• **AIM OF THE EXERCISE**: From the material, give the lines as a numbered list, starting with the line that contains "[Facebook] (304, 3)" and going up to and including the line that contains "موقعیت‌های شغلی (745, 34)". Skip any blank lines, and leave out the pictures.

• **PROVIDED DATA**:
★ ★ ★ ★ ★
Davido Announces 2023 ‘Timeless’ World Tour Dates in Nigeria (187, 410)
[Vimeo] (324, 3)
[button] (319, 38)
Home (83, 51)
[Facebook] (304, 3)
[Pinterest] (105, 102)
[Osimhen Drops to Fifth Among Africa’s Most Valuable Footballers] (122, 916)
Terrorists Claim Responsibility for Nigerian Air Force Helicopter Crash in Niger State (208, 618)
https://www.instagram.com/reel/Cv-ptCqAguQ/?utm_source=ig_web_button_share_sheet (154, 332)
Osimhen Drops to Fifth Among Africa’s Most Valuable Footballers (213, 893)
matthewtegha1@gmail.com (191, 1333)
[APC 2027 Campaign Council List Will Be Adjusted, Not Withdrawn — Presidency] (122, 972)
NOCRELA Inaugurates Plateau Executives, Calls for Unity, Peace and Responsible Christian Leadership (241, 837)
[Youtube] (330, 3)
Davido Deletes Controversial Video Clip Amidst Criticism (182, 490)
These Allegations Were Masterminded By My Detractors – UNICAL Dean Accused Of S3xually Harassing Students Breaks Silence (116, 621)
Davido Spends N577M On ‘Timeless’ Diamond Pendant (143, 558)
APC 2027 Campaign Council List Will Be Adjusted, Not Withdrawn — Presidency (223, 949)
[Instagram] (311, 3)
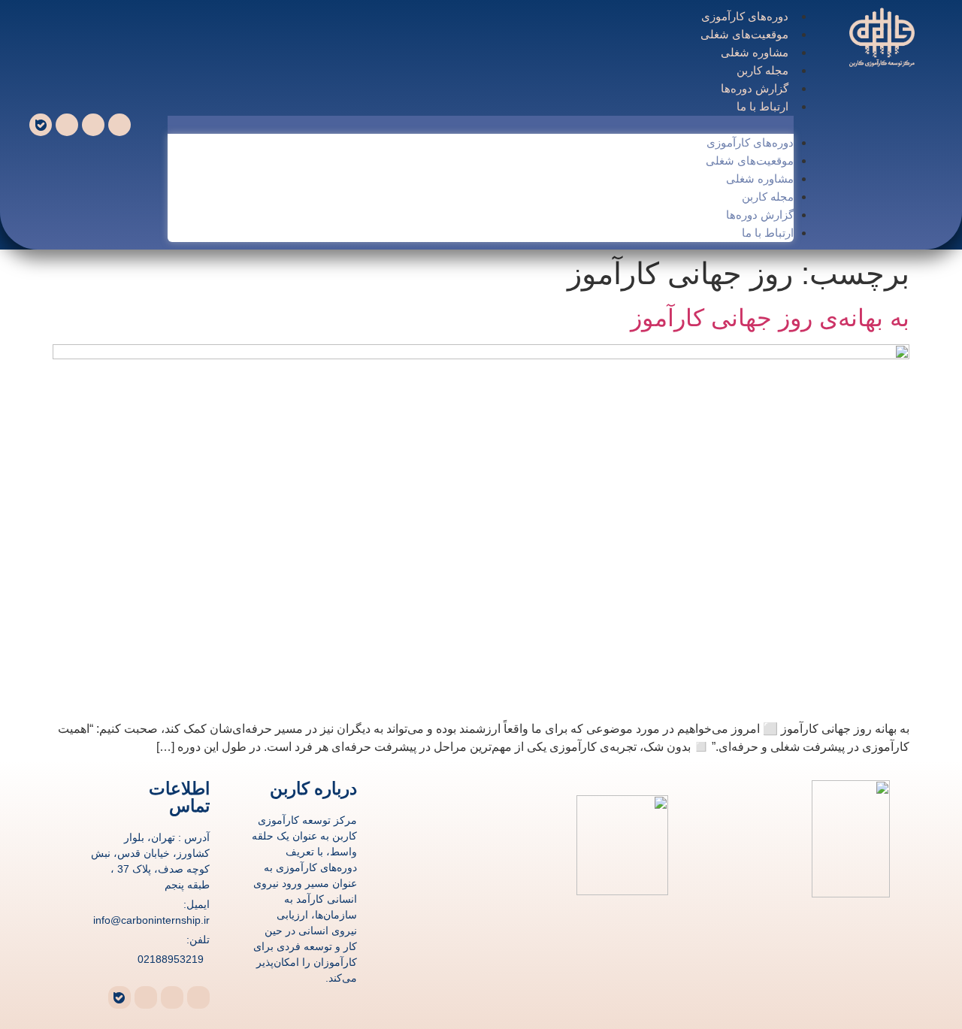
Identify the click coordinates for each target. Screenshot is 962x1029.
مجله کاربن (763, 70)
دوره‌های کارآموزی (745, 16)
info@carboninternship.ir (151, 920)
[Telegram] (119, 124)
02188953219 (171, 959)
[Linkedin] (93, 124)
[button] (481, 125)
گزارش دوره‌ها (755, 88)
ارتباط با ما (763, 106)
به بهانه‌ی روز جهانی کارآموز (770, 317)
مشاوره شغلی (755, 52)
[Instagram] (67, 124)
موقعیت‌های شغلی (745, 34)
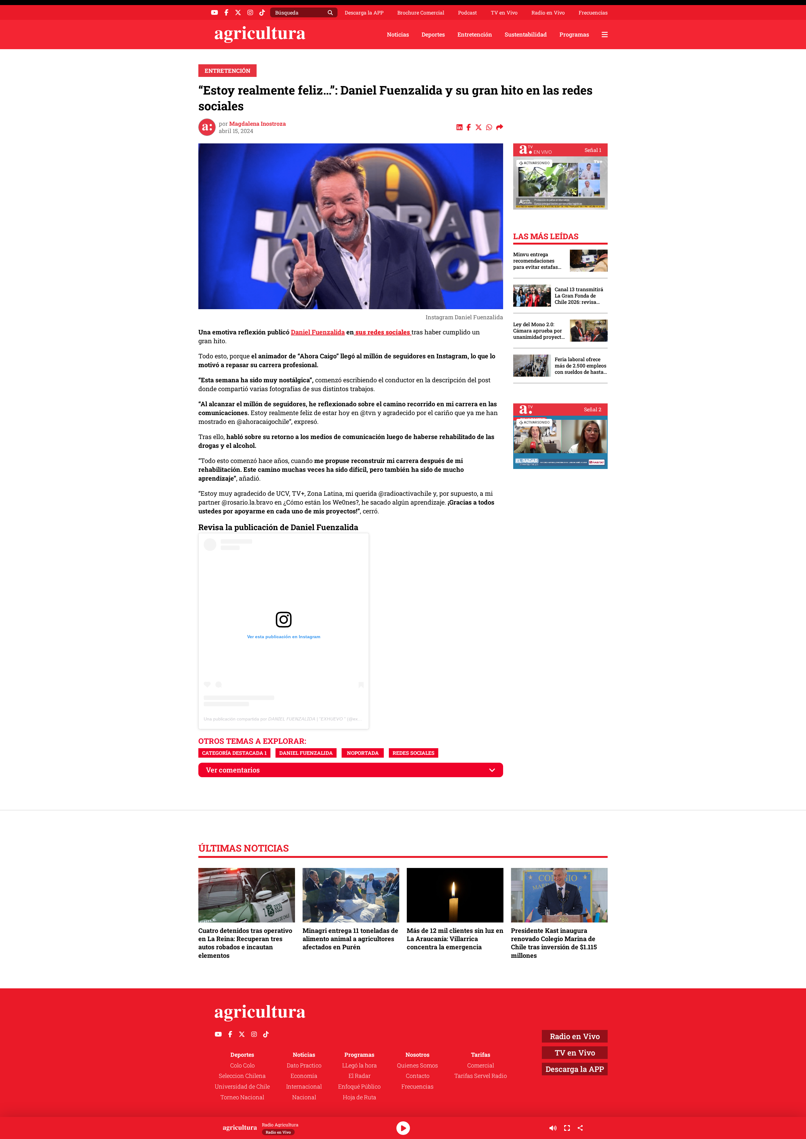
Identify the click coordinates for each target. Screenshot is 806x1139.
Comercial (480, 1065)
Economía (304, 1075)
★ ★ ★ ★ ★
• **THE REPLY**:
1. [Facebook] (304, 3)
2. [Pinterest] (105, 102)
3. [Osimhen Drops to Fifth Among Africa’s Most Valuable Footballers] (122, 916)
4. Terrorists Claim Responsibility for Nigerian Air Force Helicopter Crash in Niger State (208, 618)
5. https://www.instagram.com/reel/Cv-ptCqAguQ/?utm_source=ig_web_button_share_sheet (154, 332)
6. Osimhen Drops to Fifth Among Africa’s Most Valuable Footballers (213, 893)
7. matthewtegha1@gmail.com (191, 1333)
8. [APC 2027 Campaign Council List Will Be Adjusted, Not Withdrawn — Presidency] (122, 972)
9. NOCRELA Inaugurates Plateau Executives, Calls for Unity, Peace and Responsible Christian Leadership (241, 837)
10. [Youtube] (330, 3)
11. Davido Deletes Controversial Video Clip Amidst Criticism (182, 490)
12. These Allegations Were Masterminded By My Detractors – UNICAL Dean Accused Of S3xually Harassing Students Breaks Silence (116, 621)
13. Davido Spends N577M On ‘Timeless’ Diamond Pendant (143, 558)
14. APC 2027 Campaign Council List Will Be Adjusted, Not Withdrawn — Presidency (223, 949)
15. [Instagram] (311, 3)
16. Identify the click coordinates for each target. Screenshot is 962x1029.
17. مجله کاربن (763, 70)
18. دوره‌های کارآموزی (745, 16)
19. info@carboninternship.ir (151, 920)
20. [Telegram] (119, 124)
21. 02188953219 (171, 959)
22. [Linkedin] (93, 124)
23. [button] (481, 125)
24. گزارش دوره‌ها (755, 88)
25. ارتباط با ما (763, 106)
26. به بهانه‌ی روز جهانی کارآموز (770, 317)
27. مشاوره شغلی (755, 52)
28. [Instagram] (67, 124)
29. موقعیت‌های شغلی (745, 34)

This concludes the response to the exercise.